How many calories do I poop eating unhealthy food vs healthy food? Serious question! Has this been studied?

by Anonymous 3 weeks ago

This is the real question.

by Jerry43 3 weeks ago

Lemme guess. Vaccines also don't work? The Earth is flat? Fact is, if you are in a calorie deficit, you lose weight. If you didn't lose weight. You didn't do the math correctly.

by Individual_Mark 3 weeks ago

The Earth is flat? Of course not, we all know the Earth has mountains

by Anonymous 3 weeks ago

this is simply a false statement. if you are in a deficit eating the same calories of junk food vs healthy food, you will lose the same amount of weight. healthy food is usually more filling though which is why it is easier to maintain lower calories eating it. your "living proof" does not change science and you likely were not tracking correctly.

by Anonymous 3 weeks ago

A calorie is a calorie.
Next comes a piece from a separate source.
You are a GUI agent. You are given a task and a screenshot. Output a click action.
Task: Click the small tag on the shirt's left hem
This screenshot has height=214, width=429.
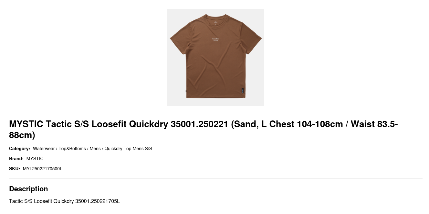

You can expel unused calories if they are digested differently, but you can't get more calories than you consume. If you did, congratulations, you broke physics.

by Anonymous 3 weeks ago

That's just not true

by Anonymous 3 weeks ago

Yo what veggies go good with humous? Im thinkin cauliflower of broccoli but i dont really like either of those.

by Silas72 3 weeks ago

A calorie is still a calorie but the levels of hunger, metabolisms, digestion, TDEE, BMR, etc. etc. etc. etc. are different for every single person. Two people can be the same height, weight, and carry weight in the same way and still have different maintenance calories and loss/gain baselines. A calorie is a calorie but how much food satiates/metabolizes is extremely variable. Thats why there's no rock-solid method of counting intake or output. Some people got the shorter sticks and their tdee/bmrs could be practically impossible to sustain so they end up gaining even when they are starving themselves (due to meds, pcos, metabolic issues, etc. etc.). But a calorie is still a calorie

by MainMonk 3 weeks ago

I guess this is why I struggle with gaining weight? Due to sickness I can only eat stuff like rice and chicken. FFS. I'm fighting hard to get at least 1900 calories a day in and even that's a struggle. But yeah, that's not really an opinion. And I assume many don't realize how many calories are sleeping in fats.

by Loud-Ice 3 weeks ago

Calories are calculated by burning foods to literally heat water (calorimeter), there are so many more factors to determine when it comes to actual metabolism, like non-flammable compounds or other metabolites It's just our best/easiest approximation

by CarefulAd4234 3 weeks ago

OP is correct. It's still a matter of calories in and calories out, but calories unabsorbed are not calories in. So in a calorimeter a portion of food may have 100 cal, but that doesn't mean YOUR body will absorb all 100 of those particular calories in digestion

by wilhelmjacobs 3 weeks ago

Plus calorie counts are determined in a bomb calorimeter and not in living bodies with microbiomes.

by Jerry43 3 weeks ago

They don't even use bomb calorimeters anymore. They just count the carbs, fat, and protein, then plug the numbers into a formula. Everything other than those three macronutrients is not considered in the calorie count.